April 14, 2020
Faculty Profile: Scott Broman
Scott Broman ‘03 teaches business and coaches Boys’ Golf at Wheaton Academy
What motivated you to become a teacher?
I have a special place in my heart for our teenagers. Being a teen is a very vulnerable time. It’s a time when students are starting to learn who they are and how God has designed them to be. It is a great privilege to come alongside them and help them understand the gifts and abilities that our Almighty God has given them as they springboard into the world. I use teaching as an avenue to help students catapult out and transform this world.
What are your favorite moments with students?
My favorite moments are when students realize they do not live a life of shame or guilt, but that they live in the life and freedom that Christ has given to us through his salvation. When they finally realize that they are free and saved so that they can run and do. So many times they only think about the things they cannot do—and when they realize “Now I can do this!”—those are the greatest moments.
What is the most important life lesson you want your students to learn in your class?
First, I want students to understand the spiritual truths that I’ve already shared. But then also from an academic standpoint, I want them to learn that money is not inherently evil and it can be used for great things; however, we need to learn how to use this resource properly. In order to have a healthy relationship with money, students need to learn how to steward it well.

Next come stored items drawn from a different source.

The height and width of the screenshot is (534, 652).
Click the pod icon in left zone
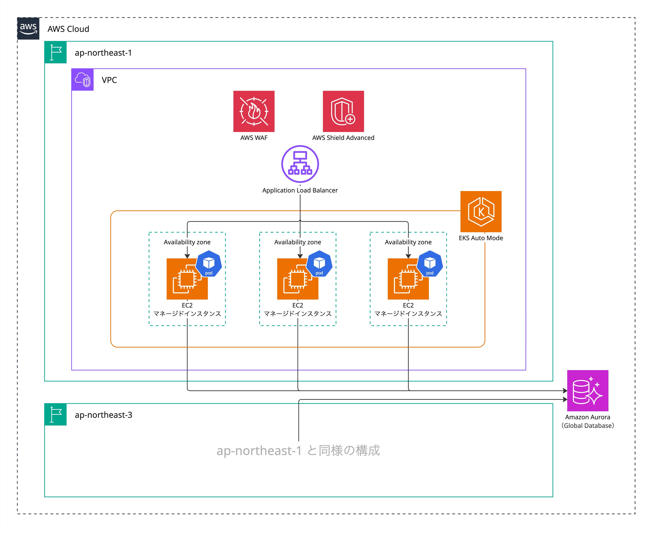point(209,264)
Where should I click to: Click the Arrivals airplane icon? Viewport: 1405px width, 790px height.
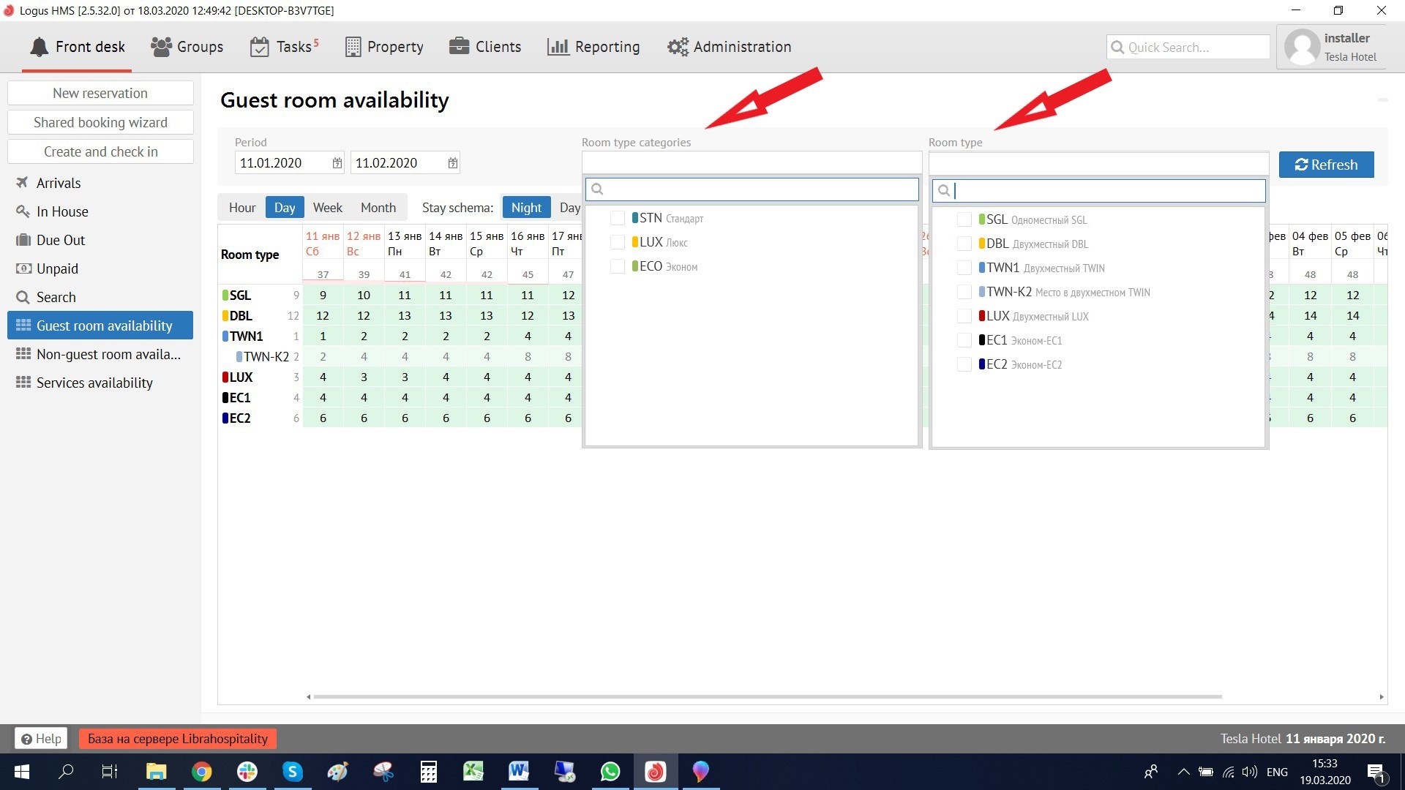pyautogui.click(x=23, y=183)
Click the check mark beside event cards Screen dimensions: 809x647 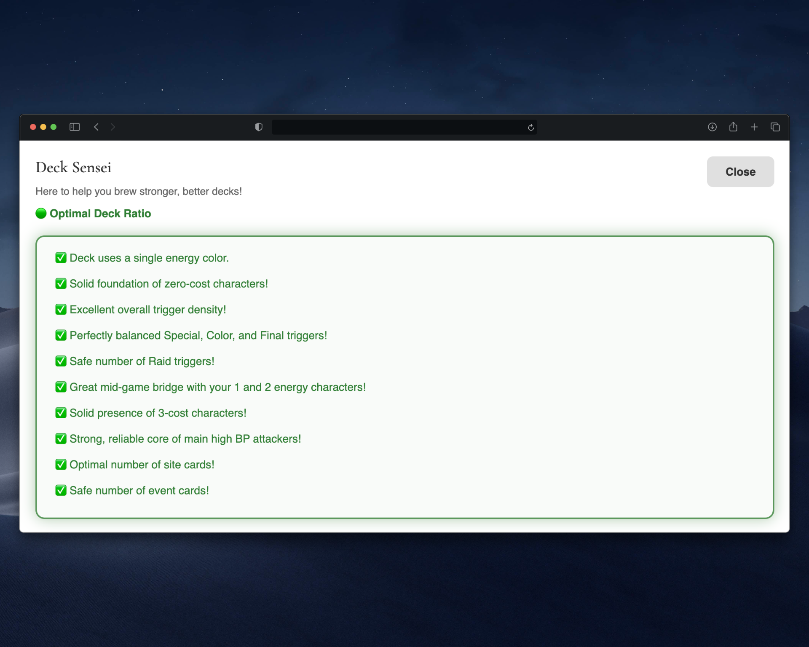tap(61, 490)

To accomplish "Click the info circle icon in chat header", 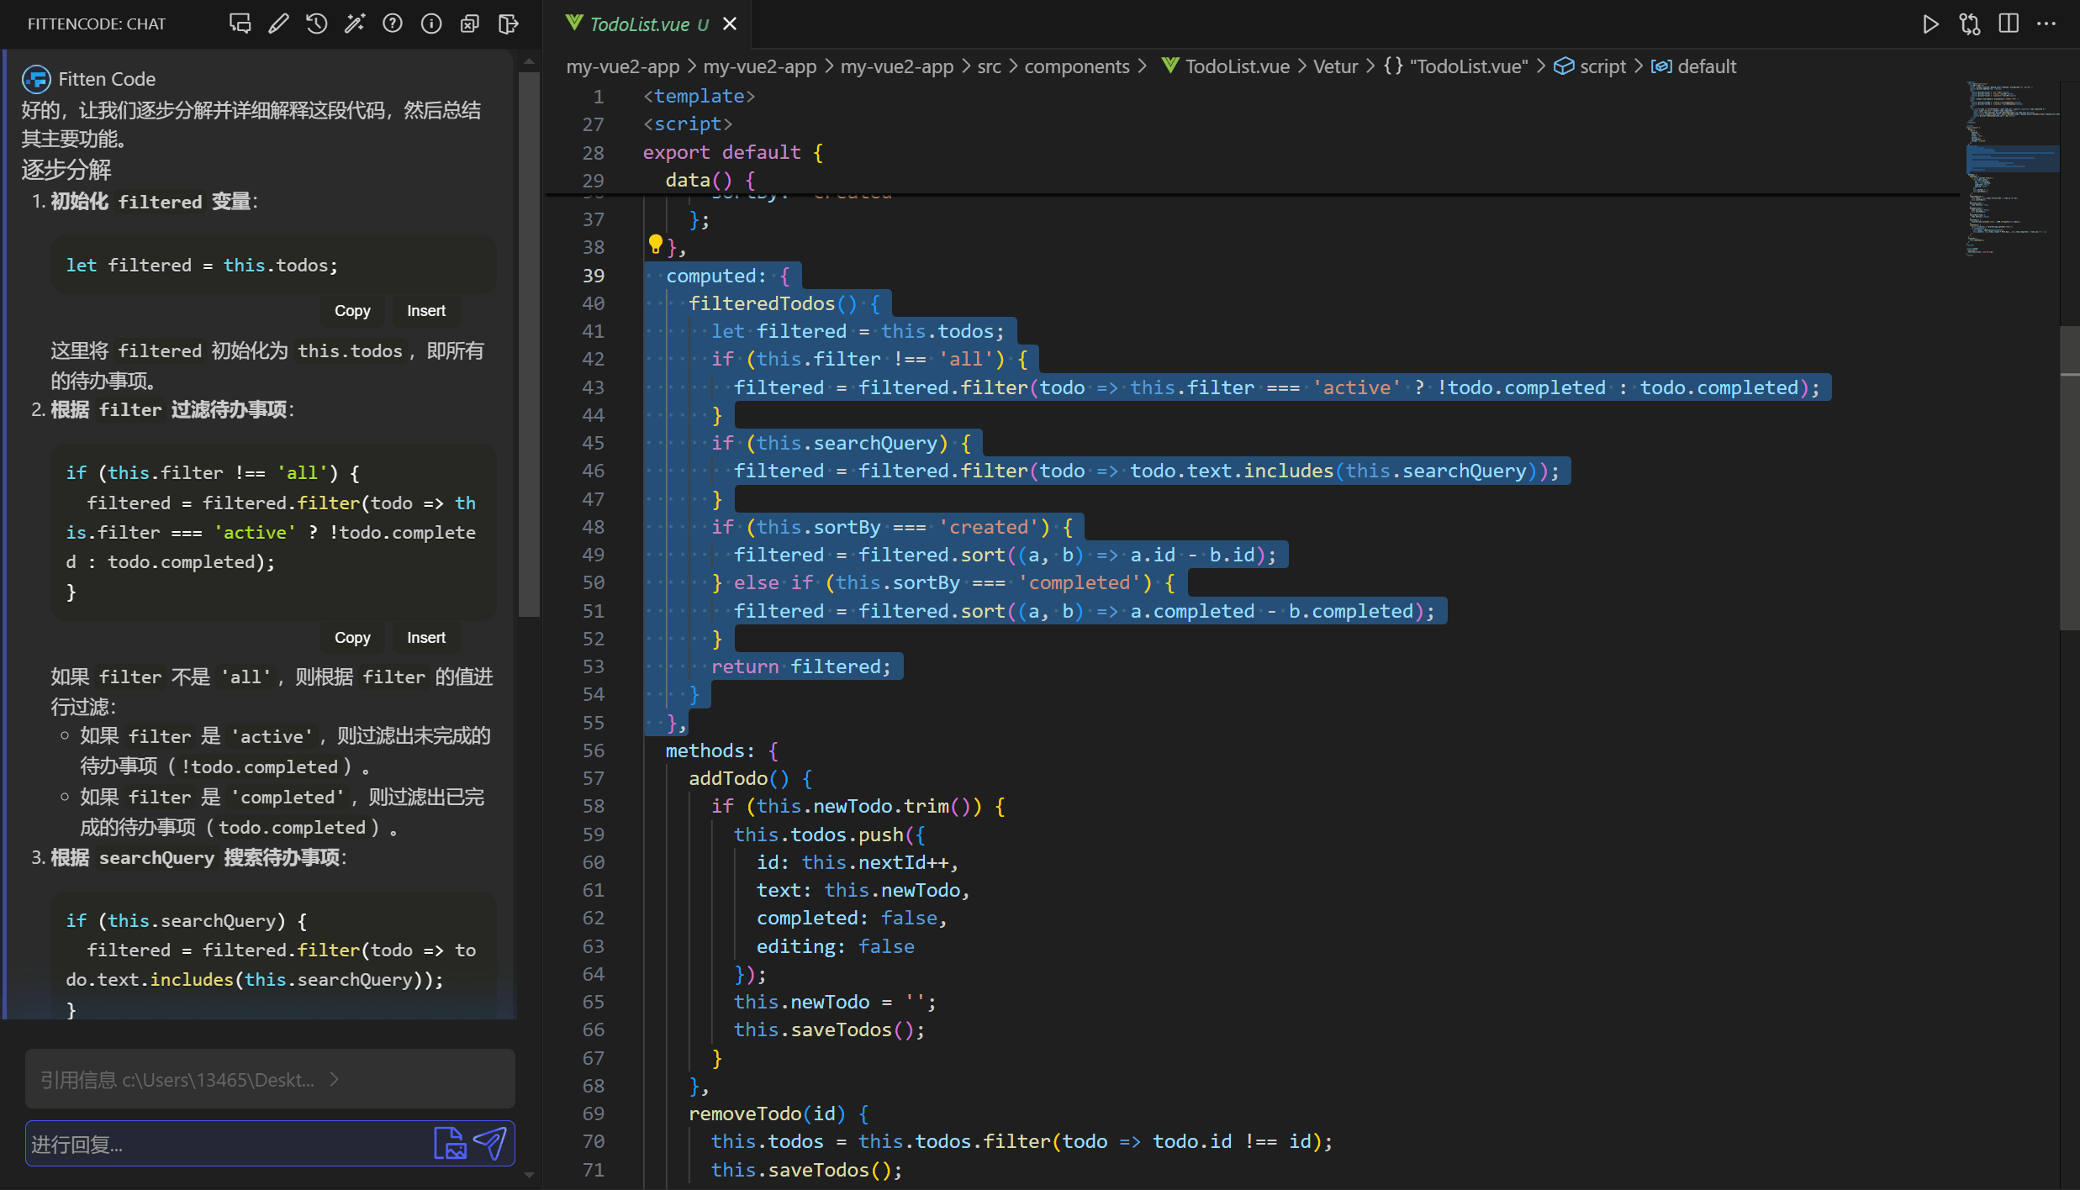I will [431, 24].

What kinds of creative things are you doing to keep students excited and engaged with e-learning?
I have been creating YouTube videos to share business content with students—lately, we have been talking about budgeting and learning about the college loans process. I have had students present information through YouTube videos and engage with their parents by interviewing them about budgeting.
Why are you passionate about the subject(s) that you teach?
For me, it’s the idea that I teach a common language between all nations—money. Economic principles are here are the same in England, the same in Chad, the same in Australia, the same in Peru. Economic principles are followed by everyone. No matter where you are or what you do you will have an interaction with business, with economics, and with currency. That is why I love teaching economics classes.
What advice do you have for parents considering Christian education?
I see Christian education as a three legged stool. You have the home the church and the private christian school. Those three legs work together to support a child. It’s not to say that one is more important than the other. What is being taught at home is being reinforced at church and in school.
At Wheaton Academy, we believe that students grow to become like their teachers (Luke 6:40)—that’s why it’s so important that 100% of our faculty, coaches, and staff are empowered to speak Biblical truth to our students.